Pan was the decisive 2-1 judge in both decisions upholding DOJ’s use of the post-Enron statute. Her lead opinion–and I use that term pejoratively–in Fischer v USA is now under review at SCOTUS. While Pan admitted the ‘novel’ use of 1512c2 in J6 cases–more than 300 J6ers slapped with the evidence tampering felony for their conduct on Jan 6 as is Donald Trump–she nonetheless adopted the broadest reading of 1512c2 to uphold DOJs interpretation. (I detail the case here.)

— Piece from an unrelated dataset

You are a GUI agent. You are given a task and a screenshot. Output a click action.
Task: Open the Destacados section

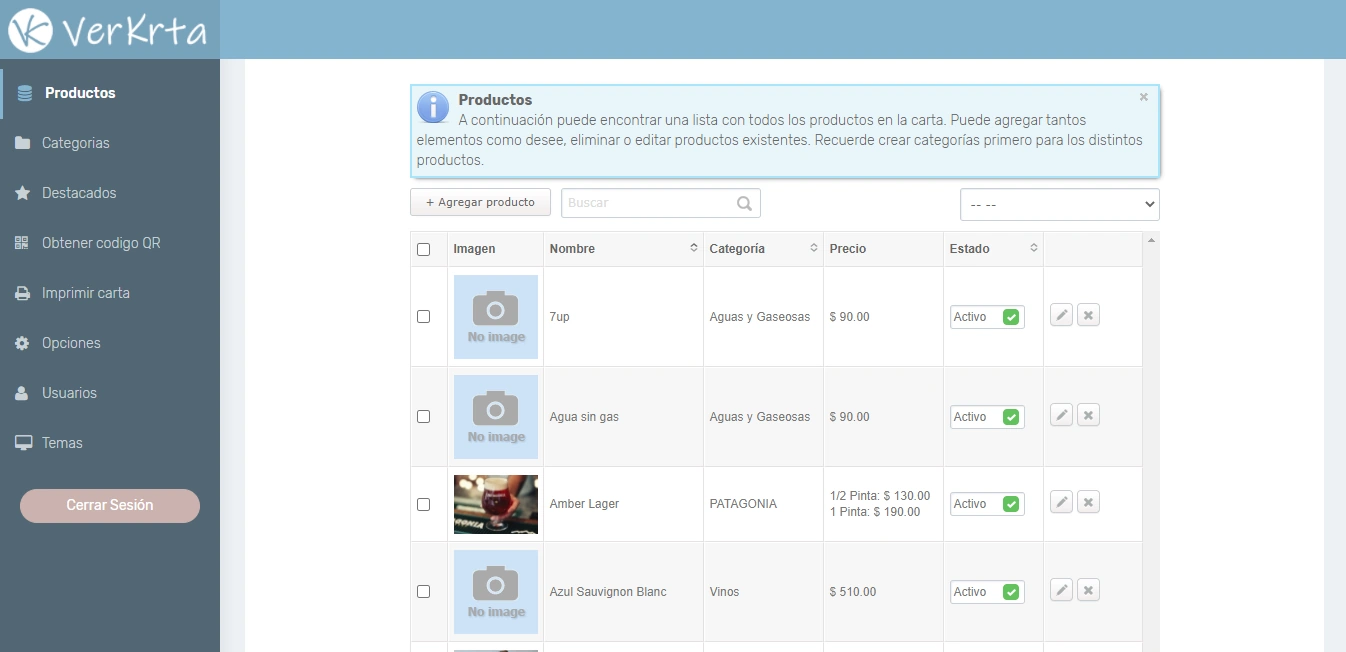coord(78,193)
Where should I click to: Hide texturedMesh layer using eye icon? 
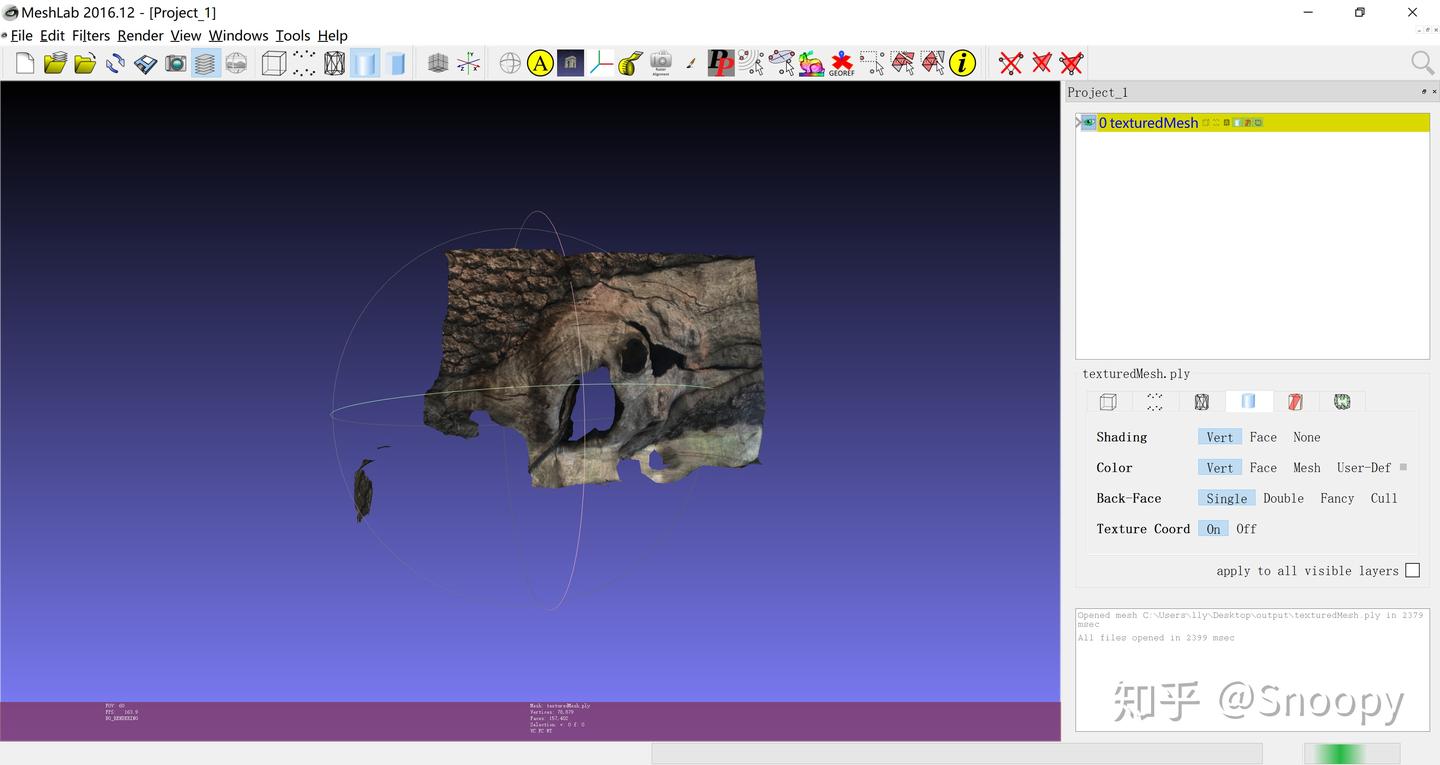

Pan upheld a nondisclosure order issued by former chief judge Beryl Howell (Obama appointee) preventing Twitter from notifying Trump about Jack Smith’s subpoena of his Twitter files and Howell’s $350,000 fine against the company. Pan: ‘The whole point of the nondisclosure order was to avoid tipping off the former President about the warrant’s existence.’

Pan also upheld Howell’s extraordinary ruling that pierced attorney-client privilege between Evan Corcoran and Trump in the classified document case, forcing Corcoran to turn over all his records to Jack Smith. A decision, by the way, that never should have been made in DC since the alleged crime happened in southern Florida.

Just last week, Pan denied the appeal of Russel Alford, convicted by a DC jury of four misdemeanors and sentenced by Judge Chutkan to 12 months in prison. Henderson, also on immunity appellate panel, wrote this but Pan concurred: ‘The trial evidence indicated that, during Alford’s brief time within the Capitol, he was neither violent nor destructive. Nevertheless, we affirm his convictions because a jury could rationally find that his unauthorized presence in the Capitol as part of an unruly mob contributed to the disruption of the Congress’s electoral certification and jeopardized public safety.’

He was inside for 11 minutes.”

Greasing the DOJ Skids

Tuesday’s scripted hearing made it clear the panel—at least the Biden judges—already partially prepared an order upholding Chutkan’s decision. Timing is critical; pretrial deadlines for Trump’s March 4 trial date remain on hold pending resolution of the immunity question.

If Smith has any hope—and it is slimmer by the day—of keeping the trial date or defeating Trump’s claims of immunity, it largely depends on the views of Judge Florence Pan.

Given her record and theatrics this week, Smith undoubtedly feels buoyed.